To answer your question, see below. Kind regards,

Alain

str(CovX.s) 'data.frame': 29 obs. of 11 variables: $ ANG : num -0.637 -0.637 -0.637 -0.637 -0.637 ... $ Altitude : num 1.72 1.71 1.64 1.42 1.4 ... $ LogSlope : num 3.012 0.654 0.832 0.709 0.428 ... $ MMDischarge : num -1.23 -1.22 -1.17 -1.13 -1.13 ... $ pH : num -0.84 -0.273 1.426 -0.273 0.293 ... $ Calcium : num -2.388 -2.681 -1.979 -0.809 -0.107 ... $ Nitrate : num -1.06 -1.06 -1.04 -1.05 -0.83 ... $ Ammonium : num -0.5512 -0.2917 -0.4214 -0.5512 -0.0322 ... $ DisOxygen : num 1.236 0.375 0.466 0.692 -0.667 ... $ OxygenDemand: num -0.595 -0.8 -0.389 -0.955 0.305 ... $ ANG2 : num -0.637 -0.637 -0.637 -0.637 -0.637 ...

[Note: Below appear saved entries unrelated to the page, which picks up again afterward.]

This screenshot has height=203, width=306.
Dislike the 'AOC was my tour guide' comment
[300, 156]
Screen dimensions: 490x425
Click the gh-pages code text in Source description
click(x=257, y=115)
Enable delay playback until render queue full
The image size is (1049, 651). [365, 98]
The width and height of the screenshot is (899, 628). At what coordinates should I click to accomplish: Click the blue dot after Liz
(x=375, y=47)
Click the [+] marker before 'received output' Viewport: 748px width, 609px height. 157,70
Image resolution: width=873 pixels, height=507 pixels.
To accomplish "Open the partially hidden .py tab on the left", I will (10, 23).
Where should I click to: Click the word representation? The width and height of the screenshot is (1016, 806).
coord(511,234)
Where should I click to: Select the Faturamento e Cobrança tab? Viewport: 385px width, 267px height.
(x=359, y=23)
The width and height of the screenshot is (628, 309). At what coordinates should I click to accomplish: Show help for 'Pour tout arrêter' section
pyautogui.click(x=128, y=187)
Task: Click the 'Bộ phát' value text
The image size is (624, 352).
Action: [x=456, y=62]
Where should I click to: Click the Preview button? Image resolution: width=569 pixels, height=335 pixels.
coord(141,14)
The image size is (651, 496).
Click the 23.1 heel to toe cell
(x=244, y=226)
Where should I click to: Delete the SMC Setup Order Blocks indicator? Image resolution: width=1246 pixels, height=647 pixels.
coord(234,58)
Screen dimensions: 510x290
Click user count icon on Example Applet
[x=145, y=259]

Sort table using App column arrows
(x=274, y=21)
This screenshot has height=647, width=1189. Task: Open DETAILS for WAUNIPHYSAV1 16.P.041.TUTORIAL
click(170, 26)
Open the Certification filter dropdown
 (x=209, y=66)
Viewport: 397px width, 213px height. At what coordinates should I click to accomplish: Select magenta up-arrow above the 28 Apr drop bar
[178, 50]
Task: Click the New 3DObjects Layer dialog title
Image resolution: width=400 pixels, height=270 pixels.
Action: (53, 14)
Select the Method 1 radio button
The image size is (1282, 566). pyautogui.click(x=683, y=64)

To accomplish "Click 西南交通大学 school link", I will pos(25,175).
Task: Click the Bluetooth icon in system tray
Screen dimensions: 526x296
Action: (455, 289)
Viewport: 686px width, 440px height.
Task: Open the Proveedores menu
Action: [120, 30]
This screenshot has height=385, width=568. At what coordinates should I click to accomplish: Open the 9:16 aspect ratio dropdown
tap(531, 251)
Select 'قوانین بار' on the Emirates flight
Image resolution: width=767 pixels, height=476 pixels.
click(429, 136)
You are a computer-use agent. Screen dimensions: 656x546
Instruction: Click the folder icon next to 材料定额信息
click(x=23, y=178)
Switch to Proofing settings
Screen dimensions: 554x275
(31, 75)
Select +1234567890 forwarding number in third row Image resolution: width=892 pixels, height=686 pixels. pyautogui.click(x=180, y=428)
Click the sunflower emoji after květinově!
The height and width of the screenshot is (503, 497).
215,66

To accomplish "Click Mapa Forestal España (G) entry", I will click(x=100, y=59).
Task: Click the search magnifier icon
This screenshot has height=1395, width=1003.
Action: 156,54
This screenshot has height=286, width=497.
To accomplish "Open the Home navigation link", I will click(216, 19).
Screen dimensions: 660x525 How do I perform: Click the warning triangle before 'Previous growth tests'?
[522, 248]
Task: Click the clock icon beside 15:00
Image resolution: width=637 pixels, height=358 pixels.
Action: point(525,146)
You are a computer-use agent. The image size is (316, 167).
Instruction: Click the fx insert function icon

str(M4$lv.X) num [1:29, 1:2] -0.637 -0.637 -0.637 -0.637 -0.637 ...

  • attr(*, "dimnames")=List of 2 ..$ : chr [1:29] "1" "2" "3" "4" ... ..$ : chr [1:2] "ANG2" "Altitude"
BertvanderVeen commented 3 months ago

No, there is nothing with the name "ANG" and even if I simulate some data with a variable "ANG" and a variable "Altitude" everything goes like it should. Is your data available somewhere so that I can attempt to reproduce the issue?

AlainZuur commented 3 months ago

Let me setup a posit RStudio with the data and the code that produces the error. I will sent an invite.